In questo contesto, modelli assolutamente diversi e indipendenti mostrano una concordia veramente inaspettata. È un sintomo  dell’estrema robustezza del risultato che vede negli influssi antropici i  principali responsabili del riscaldamento globale recente.8
In breve, i risultati recenti di detection e attribution ci convincono ancora di più del fatto che negli ultimi decenni il clima stia cambiando  in una maniera significativamente diversa dal passato e che questo  cambiamento sia dovuto sostanzialmente all’uomo. Un punto fermo da  cui partire per gli studi di impatto.

Conflitti di interesse dichiarati: nessuno

Bibligrafia

  1. Watts N. et al. The 2019 report of The Lancet Countdown on health and climate change: ensuring that the health of a child born  today is not defined by a changing climate, The Lancet 2019;  394:1836-78.
  2. Neukom R. et al.
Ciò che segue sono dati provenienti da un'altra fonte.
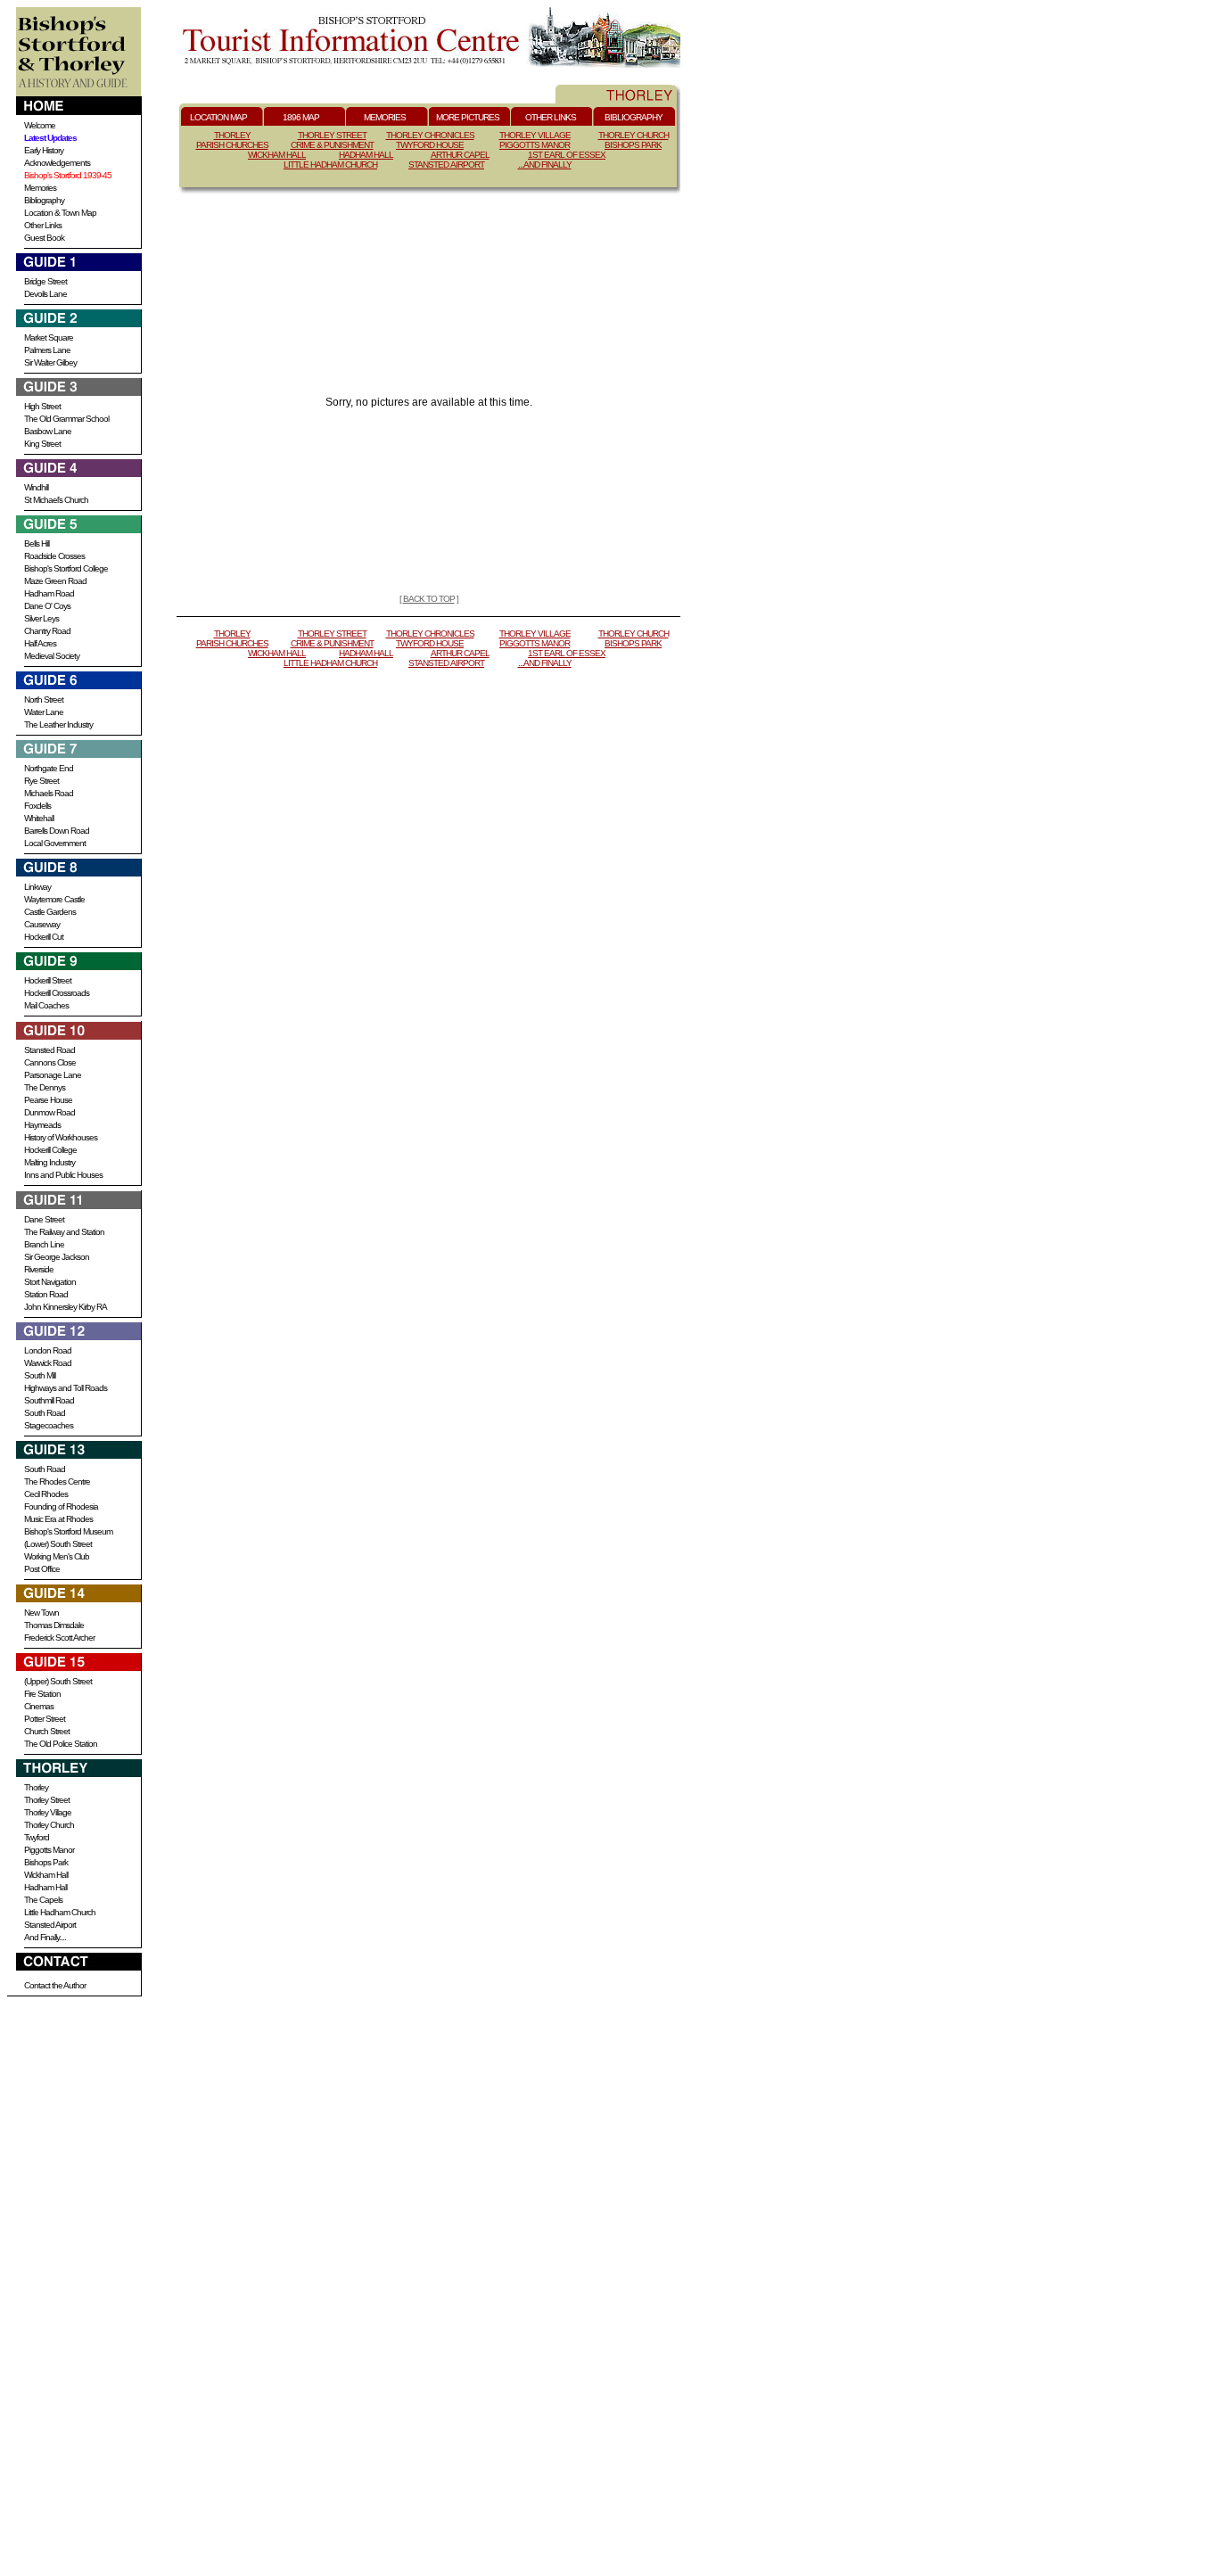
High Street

No evidence for globally coherent warm and cold periods over the preindustrial Common Era, Nature2019; 571:550-54.
  3. Triacca U. e Pasini A. Arctic amplification: evidence from a cluster analysis of temperature time series for eight latitude bands. Theoretical and Applied Climatology 2019; 137:505-11.
  4. Stocker TF, Qin D, Plattner G-K, et al. (eds.), Climate Change 2013: The Physical Science Basis. Cambridge University Press, 2013, Cambridge, United Kingdom and New York, NY, USA.
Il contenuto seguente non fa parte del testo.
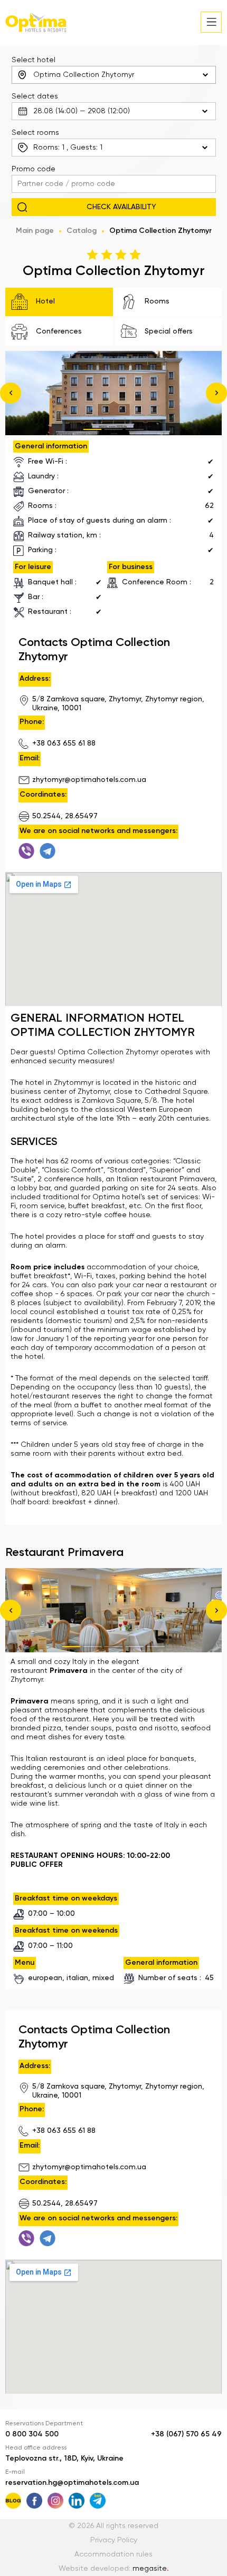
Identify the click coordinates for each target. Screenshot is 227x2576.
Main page (35, 230)
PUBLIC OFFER (37, 1864)
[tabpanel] (113, 393)
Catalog (82, 230)
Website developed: (114, 2568)
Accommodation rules (113, 2554)
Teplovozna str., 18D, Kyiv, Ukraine (64, 2458)
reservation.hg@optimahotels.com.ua (72, 2482)
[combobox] (114, 75)
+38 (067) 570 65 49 (186, 2434)
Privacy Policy (113, 2540)
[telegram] (47, 851)
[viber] (26, 851)
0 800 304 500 (32, 2434)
  5. Granger CWJ. Investigating causal relations by econometric models and crossspectral methods. Econometrica 1969;37:424-38.
  6. Pasini A, Racca P, Amendola S et al. Attribution of recent temperature behaviour reassessed by a neural-network method. Sci Rep 2017;7(1):17681.
  7. Triacca U, Attanasio A, Pasini A. Anthropogenic global warming hypothesis: testing its robustness by Granger causality analysis, Environmetrics 2013;24:260-68.
  8. Mazzocchi F, Pasini A. Climate model pluralism beyond dynamical ensembles, WIREs Climate Change 2017;8:e477.